Cultura & Spettacolo25 Ottobre 2011 ore 19:51
La sciagura di Ustica raccontata in un romanzo

Un angelo appare una notte a un ragazzo e gli racconta la vera storia di Antonino "Nino" Greco, giovane poliziotto morto sul DC9 dell'Itavia Bologna-Palermo che precipitó il 27 giugno 1980. Inizia cosí il libro di Carmelo Pecora, ex poliziotto in pensione originario di Enna ma per molti anni in servizio a Forlí. Il romanzo sará presentato sabato prossimo, alle 11.30, presso l'aula consiliare del Comune di Palermo.
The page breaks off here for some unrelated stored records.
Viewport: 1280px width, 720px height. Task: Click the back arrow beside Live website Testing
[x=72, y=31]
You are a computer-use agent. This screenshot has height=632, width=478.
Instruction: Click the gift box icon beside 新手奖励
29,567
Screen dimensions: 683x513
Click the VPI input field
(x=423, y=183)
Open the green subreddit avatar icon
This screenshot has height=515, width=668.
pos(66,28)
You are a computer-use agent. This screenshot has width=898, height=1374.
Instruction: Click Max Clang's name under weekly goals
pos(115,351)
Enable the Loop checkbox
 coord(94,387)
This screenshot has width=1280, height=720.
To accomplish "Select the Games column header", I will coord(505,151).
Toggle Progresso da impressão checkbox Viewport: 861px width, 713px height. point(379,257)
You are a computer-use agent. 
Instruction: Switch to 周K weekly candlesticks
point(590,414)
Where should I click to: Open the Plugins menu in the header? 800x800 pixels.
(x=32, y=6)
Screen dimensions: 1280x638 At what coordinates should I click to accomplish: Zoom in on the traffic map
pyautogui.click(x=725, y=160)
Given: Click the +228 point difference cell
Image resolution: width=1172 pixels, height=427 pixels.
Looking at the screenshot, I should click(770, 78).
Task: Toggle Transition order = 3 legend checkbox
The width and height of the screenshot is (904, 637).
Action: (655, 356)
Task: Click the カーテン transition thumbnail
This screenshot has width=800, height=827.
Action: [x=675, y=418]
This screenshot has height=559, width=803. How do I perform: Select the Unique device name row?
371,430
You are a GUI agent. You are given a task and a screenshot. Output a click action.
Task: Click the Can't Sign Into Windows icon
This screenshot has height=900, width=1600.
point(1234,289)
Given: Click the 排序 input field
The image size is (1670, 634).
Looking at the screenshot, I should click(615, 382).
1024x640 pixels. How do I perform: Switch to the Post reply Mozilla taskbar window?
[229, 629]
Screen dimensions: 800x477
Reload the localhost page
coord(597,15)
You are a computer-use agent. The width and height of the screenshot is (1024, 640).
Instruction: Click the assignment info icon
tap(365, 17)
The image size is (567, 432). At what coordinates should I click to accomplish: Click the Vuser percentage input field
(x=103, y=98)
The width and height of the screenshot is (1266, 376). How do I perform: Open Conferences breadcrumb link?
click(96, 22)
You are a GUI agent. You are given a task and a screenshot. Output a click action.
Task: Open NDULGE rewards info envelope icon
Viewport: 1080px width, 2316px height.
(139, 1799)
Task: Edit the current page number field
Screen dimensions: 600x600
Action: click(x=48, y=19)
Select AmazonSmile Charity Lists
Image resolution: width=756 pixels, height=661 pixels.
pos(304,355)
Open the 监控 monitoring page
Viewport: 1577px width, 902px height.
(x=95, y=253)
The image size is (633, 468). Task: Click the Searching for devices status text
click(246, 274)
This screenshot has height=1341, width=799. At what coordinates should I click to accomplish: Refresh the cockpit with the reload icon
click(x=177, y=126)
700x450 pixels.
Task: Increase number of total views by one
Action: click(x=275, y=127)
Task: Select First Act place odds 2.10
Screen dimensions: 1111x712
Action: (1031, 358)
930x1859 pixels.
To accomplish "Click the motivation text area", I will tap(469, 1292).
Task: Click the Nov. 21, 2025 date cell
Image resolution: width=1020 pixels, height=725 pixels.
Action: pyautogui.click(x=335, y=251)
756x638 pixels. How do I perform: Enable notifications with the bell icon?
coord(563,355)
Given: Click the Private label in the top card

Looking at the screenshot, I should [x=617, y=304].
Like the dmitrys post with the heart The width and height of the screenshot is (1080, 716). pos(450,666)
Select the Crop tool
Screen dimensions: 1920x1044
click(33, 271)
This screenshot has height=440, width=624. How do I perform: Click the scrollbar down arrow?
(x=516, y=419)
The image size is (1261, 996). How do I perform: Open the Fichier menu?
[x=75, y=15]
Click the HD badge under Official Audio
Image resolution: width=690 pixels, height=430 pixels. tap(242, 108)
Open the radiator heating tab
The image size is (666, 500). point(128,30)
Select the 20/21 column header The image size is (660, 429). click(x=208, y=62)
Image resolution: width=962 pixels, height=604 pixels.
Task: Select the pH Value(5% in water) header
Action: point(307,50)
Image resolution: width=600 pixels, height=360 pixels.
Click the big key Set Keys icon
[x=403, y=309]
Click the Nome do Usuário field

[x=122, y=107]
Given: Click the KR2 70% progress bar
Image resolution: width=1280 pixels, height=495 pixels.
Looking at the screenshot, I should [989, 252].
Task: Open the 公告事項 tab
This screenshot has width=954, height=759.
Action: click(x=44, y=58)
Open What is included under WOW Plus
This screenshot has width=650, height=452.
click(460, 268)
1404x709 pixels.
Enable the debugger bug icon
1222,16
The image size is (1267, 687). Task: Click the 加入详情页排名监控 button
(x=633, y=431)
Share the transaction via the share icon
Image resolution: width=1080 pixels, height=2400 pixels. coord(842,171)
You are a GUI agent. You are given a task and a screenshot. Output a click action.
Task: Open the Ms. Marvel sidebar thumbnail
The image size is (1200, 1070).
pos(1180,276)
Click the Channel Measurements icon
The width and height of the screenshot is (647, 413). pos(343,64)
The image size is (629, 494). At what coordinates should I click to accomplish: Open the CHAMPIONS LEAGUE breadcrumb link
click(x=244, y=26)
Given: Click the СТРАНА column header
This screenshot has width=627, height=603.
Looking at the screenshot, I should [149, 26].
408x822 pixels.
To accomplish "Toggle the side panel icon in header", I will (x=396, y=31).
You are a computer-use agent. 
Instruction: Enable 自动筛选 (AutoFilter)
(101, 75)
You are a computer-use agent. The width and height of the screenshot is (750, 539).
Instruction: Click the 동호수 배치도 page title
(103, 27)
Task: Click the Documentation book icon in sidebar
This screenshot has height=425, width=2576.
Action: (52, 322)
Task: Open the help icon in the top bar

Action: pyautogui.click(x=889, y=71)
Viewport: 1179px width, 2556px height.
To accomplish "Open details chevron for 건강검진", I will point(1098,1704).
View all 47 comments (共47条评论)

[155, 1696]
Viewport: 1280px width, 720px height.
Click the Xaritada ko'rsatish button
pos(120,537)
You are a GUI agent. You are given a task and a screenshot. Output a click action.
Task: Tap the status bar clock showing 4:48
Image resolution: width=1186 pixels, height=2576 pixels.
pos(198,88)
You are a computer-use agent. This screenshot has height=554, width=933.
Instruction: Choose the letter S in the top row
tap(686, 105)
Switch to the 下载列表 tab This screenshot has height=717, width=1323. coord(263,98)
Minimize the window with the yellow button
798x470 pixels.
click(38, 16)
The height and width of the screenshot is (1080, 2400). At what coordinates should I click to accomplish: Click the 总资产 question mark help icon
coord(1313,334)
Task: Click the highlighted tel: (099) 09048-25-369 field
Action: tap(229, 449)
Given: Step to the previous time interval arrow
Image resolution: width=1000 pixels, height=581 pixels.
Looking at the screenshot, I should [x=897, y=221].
Presente anche Daniele Osnato, l'avvocato dei parenti delle vittime della strage di Ustica che ha recentemente ottenuto dal tribunale civile di Palermo un risarcimento di oltre 100 milioni di euro piú interessi per i familiari delle vittime.
Carmelo Pecora torna cosí a raccontare drammi e misteri italiani attraverso storie di vita vissuta, che commuovono e coinvolgono i lettori di ogni etá. Questa volta Pecora scrive di Ustica. Racconta la storia di Nino, dall'infanzia in Sicilia alla scelta di entrare in polizia, dalle prime esperienze in divisa al trasferimento a Bologna, fino alla tragica sera di prima estate in cui Nino prese l'aereo che doveva portarlo alla festa di matrimonio di un amico, per fargli da testimone.
Il racconto si avvale delle testimonianze dirette dei familiari e degli amici di Antonino Greco e della preziosa collaborazione dell'Associazione Familiari Vittime di Ustica. Con questo nuovo romanzo, Carmelo Pecora mette ancora una volta la sua capacitá narrativa al servizio di un progetto di memoria civile. La vita stessa dell'autore ha intrecciato alcuni dei fatti di cronaca piú importanti degli ultimi decenni. Fu lui a scoprire il cadavere di Aldo Moro nel bagagliaio di un'auto.